■ **Task brief**
Nothing outside the range is wanted. Repeat exactly the lines below from the one with "At what coordinates should I click to accomplish: Expand the Up" through the one with "You are a computer-use agent. Image".

■ **Provided records**
☆ ☆ ☆ ☆ ☆ ☆ ☆

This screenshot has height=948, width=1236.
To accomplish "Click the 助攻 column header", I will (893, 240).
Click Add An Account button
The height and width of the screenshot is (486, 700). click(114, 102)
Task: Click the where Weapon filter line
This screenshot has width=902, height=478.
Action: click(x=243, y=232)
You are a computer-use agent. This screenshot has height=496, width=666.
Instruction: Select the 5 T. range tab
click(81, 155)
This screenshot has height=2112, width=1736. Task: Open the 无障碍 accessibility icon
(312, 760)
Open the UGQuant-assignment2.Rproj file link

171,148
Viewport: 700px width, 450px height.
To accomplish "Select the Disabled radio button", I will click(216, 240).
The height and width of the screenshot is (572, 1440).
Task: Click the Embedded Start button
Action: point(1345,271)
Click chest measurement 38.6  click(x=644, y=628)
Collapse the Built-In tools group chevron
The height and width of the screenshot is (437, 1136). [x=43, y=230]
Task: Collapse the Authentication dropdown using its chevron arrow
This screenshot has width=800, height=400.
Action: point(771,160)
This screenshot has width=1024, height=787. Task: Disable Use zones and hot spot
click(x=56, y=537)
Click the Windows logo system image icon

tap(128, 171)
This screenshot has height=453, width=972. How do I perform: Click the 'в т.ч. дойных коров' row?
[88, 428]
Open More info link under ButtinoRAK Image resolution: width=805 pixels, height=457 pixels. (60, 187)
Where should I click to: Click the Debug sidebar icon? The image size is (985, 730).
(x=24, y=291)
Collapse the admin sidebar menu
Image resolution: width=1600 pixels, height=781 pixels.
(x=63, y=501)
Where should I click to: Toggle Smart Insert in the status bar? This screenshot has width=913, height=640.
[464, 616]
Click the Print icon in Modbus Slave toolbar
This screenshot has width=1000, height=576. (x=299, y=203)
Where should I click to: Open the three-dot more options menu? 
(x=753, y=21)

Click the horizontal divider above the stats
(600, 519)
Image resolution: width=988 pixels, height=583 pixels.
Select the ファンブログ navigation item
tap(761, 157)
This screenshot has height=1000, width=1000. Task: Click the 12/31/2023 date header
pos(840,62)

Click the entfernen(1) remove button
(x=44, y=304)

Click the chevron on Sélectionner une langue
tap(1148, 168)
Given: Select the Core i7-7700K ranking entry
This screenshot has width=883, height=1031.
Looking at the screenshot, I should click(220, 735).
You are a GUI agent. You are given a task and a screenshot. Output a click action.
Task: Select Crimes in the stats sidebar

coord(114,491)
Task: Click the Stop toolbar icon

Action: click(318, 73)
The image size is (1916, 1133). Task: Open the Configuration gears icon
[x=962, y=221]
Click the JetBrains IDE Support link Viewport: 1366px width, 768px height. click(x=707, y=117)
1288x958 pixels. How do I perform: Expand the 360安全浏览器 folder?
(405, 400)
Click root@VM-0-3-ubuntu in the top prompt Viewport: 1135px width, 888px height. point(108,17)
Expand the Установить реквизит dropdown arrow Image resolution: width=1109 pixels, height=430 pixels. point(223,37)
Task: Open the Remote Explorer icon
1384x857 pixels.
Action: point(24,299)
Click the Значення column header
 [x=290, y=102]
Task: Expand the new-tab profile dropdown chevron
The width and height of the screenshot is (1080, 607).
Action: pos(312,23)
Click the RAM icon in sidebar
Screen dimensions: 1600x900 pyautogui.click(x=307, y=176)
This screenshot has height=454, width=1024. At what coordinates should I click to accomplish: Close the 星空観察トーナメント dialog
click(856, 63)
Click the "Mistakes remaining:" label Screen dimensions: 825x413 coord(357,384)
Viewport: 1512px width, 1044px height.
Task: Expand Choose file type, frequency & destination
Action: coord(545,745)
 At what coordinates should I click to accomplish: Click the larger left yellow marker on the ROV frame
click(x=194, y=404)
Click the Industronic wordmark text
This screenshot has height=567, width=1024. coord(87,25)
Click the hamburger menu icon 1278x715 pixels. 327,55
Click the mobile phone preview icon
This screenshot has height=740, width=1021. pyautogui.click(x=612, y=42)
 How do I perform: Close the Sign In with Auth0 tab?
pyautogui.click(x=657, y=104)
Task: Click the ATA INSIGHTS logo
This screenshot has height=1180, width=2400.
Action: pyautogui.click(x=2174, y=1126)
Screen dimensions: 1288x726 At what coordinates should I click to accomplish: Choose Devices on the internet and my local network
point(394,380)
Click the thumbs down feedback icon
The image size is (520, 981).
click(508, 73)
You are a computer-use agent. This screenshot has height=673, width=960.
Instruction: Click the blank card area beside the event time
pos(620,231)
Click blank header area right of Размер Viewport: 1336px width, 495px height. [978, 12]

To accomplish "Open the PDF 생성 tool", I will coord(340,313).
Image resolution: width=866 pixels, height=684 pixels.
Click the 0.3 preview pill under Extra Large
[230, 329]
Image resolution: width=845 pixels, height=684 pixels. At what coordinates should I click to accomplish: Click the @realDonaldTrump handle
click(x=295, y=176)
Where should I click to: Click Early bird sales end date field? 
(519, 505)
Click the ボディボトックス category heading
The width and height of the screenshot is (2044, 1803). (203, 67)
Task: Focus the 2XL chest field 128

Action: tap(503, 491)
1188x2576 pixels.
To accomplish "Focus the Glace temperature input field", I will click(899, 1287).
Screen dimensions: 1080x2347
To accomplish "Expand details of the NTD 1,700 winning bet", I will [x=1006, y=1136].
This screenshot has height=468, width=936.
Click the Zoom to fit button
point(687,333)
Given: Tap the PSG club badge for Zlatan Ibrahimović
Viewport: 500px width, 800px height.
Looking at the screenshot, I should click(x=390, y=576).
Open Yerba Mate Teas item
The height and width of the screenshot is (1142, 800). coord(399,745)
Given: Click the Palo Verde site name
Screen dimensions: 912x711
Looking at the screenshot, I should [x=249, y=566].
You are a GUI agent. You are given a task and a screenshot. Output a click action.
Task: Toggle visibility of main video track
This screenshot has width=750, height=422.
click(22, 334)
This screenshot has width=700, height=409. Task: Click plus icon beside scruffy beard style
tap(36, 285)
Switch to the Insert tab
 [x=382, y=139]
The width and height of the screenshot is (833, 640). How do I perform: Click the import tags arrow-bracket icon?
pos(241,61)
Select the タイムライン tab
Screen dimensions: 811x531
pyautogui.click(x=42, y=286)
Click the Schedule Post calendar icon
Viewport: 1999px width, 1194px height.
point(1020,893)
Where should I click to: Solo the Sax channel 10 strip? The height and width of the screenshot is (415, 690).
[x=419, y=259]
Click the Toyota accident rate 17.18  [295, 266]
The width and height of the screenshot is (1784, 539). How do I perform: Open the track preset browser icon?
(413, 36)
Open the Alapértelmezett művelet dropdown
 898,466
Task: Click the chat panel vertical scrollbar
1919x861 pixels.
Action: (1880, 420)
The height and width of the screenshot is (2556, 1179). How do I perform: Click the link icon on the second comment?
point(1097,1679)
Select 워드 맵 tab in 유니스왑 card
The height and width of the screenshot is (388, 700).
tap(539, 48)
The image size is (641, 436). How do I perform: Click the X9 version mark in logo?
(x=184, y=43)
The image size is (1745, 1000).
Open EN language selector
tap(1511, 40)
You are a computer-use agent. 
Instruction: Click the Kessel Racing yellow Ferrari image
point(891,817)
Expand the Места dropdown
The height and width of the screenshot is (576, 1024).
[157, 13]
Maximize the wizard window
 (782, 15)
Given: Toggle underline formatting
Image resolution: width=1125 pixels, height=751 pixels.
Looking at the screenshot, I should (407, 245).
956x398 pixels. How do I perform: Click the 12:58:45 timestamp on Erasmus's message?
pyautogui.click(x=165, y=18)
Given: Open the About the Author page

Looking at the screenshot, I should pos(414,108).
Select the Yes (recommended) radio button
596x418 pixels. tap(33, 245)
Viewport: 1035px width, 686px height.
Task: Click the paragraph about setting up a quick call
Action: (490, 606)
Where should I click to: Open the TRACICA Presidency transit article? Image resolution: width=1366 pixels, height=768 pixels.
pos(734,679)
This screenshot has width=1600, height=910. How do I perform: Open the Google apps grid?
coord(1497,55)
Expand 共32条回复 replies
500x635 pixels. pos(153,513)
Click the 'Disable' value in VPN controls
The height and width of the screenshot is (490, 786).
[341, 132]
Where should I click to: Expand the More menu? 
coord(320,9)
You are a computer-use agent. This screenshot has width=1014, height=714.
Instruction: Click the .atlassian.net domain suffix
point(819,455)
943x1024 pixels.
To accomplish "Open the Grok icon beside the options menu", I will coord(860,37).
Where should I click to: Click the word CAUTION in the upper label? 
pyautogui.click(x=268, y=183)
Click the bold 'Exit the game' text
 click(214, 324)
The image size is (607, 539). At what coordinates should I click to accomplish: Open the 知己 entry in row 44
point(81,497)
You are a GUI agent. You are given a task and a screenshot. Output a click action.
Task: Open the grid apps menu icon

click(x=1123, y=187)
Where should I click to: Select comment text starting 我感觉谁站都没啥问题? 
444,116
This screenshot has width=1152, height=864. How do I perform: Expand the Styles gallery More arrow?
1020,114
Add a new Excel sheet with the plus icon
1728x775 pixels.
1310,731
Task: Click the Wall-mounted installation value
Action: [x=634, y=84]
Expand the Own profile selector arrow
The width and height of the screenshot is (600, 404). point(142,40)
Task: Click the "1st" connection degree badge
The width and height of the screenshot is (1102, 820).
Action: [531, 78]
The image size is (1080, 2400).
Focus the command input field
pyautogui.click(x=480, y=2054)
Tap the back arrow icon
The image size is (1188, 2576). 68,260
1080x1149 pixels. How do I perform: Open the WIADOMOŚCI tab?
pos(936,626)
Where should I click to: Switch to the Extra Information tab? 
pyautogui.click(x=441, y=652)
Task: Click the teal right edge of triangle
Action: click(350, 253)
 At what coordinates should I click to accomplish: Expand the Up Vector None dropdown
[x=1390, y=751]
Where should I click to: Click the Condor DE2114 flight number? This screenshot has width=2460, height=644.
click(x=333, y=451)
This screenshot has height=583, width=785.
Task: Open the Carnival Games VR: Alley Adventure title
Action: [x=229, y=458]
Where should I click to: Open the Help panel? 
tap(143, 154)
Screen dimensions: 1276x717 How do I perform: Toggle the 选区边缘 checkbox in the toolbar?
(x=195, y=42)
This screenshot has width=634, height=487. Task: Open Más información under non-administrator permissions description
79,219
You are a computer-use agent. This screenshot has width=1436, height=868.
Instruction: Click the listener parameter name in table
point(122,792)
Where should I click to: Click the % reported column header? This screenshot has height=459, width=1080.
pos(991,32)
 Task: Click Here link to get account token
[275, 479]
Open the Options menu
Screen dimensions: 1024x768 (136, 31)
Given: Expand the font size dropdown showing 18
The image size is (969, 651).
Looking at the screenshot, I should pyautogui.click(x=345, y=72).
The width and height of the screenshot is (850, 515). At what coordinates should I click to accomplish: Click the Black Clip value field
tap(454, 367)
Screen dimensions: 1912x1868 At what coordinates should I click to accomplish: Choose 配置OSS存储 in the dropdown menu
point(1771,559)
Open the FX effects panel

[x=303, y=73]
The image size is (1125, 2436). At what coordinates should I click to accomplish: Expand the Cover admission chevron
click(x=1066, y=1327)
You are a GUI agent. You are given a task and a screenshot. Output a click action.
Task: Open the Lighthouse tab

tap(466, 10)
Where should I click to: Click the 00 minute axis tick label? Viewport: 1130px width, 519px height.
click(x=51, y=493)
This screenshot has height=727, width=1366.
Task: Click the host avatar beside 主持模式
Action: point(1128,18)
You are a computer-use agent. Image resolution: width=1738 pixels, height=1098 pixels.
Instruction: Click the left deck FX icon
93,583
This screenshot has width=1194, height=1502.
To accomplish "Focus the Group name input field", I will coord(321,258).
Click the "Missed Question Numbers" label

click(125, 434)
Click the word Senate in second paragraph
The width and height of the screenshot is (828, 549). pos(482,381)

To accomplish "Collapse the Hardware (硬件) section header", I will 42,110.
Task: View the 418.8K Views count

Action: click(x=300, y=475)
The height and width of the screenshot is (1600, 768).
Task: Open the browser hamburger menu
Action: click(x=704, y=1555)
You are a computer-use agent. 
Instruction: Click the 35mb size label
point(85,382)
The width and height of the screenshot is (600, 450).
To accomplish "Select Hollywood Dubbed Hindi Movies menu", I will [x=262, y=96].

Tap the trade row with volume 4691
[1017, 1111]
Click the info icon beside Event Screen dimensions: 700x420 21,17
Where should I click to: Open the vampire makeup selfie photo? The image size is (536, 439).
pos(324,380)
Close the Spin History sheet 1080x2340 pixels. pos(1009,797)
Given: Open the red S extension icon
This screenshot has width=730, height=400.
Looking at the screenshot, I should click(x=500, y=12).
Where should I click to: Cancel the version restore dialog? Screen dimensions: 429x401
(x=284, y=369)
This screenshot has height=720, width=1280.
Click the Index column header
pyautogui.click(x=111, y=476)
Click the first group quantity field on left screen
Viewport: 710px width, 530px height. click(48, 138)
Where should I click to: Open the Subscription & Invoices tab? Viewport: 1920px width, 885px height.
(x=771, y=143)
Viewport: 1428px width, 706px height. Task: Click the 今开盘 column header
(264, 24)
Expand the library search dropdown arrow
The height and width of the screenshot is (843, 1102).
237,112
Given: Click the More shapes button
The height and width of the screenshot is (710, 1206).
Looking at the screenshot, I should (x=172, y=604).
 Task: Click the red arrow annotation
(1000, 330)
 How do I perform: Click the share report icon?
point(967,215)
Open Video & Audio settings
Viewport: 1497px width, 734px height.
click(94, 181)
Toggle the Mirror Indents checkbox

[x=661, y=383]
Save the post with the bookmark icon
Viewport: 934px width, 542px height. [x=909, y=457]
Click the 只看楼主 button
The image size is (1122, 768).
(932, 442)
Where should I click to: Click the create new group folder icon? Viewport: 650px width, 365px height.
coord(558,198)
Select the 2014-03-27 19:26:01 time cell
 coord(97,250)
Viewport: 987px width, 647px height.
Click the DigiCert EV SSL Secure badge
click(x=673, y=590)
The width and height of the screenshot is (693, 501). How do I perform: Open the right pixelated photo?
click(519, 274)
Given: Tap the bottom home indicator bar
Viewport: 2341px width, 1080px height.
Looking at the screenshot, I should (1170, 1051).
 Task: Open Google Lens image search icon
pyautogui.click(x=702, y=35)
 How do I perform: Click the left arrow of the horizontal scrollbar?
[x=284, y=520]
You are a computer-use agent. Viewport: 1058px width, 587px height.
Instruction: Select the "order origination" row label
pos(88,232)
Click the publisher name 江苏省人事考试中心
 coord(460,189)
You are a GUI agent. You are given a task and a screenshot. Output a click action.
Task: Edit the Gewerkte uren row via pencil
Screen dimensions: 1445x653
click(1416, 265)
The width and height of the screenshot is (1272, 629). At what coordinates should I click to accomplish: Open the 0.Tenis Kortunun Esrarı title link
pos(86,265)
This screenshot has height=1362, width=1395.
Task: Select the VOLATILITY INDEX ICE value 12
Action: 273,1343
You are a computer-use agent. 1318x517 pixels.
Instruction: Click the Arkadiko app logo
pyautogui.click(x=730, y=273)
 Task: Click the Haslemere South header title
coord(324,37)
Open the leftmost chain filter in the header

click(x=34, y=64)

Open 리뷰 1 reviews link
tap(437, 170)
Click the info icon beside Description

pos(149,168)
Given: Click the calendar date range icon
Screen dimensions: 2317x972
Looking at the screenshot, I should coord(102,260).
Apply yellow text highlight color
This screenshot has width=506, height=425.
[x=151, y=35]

☆ ☆ ☆ ☆ ☆ ☆ ☆

■ **Result of the task**
 At what coordinates should I click to accomplish: Expand the Up Vector None dropdown
[x=1390, y=751]
Where should I click to: Click the Condor DE2114 flight number? This screenshot has width=2460, height=644.
click(x=333, y=451)
This screenshot has height=583, width=785.
Task: Open the Carnival Games VR: Alley Adventure title
Action: [x=229, y=458]
Where should I click to: Open the Help panel? 
tap(143, 154)
Screen dimensions: 1276x717 How do I perform: Toggle the 选区边缘 checkbox in the toolbar?
(x=195, y=42)
This screenshot has width=634, height=487. Task: Open Más información under non-administrator permissions description
79,219
You are a computer-use agent. This screenshot has width=1436, height=868.
Instruction: Click the listener parameter name in table
point(122,792)
Where should I click to: Click the % reported column header? This screenshot has height=459, width=1080.
pos(991,32)
 Task: Click Here link to get account token
[275, 479]
Open the Options menu
Screen dimensions: 1024x768 (136, 31)
Given: Expand the font size dropdown showing 18
The image size is (969, 651).
Looking at the screenshot, I should pyautogui.click(x=345, y=72).
The width and height of the screenshot is (850, 515). At what coordinates should I click to accomplish: Click the Black Clip value field
tap(454, 367)
Screen dimensions: 1912x1868 At what coordinates should I click to accomplish: Choose 配置OSS存储 in the dropdown menu
point(1771,559)
Open the FX effects panel

[x=303, y=73]
The image size is (1125, 2436). At what coordinates should I click to accomplish: Expand the Cover admission chevron
click(x=1066, y=1327)
You are a GUI agent. You are given a task and a screenshot. Output a click action.
Task: Open the Lighthouse tab

tap(466, 10)
Where should I click to: Click the 00 minute axis tick label? Viewport: 1130px width, 519px height.
click(x=51, y=493)
This screenshot has height=727, width=1366.
Task: Click the host avatar beside 主持模式
Action: point(1128,18)
You are a computer-use agent. Image resolution: width=1738 pixels, height=1098 pixels.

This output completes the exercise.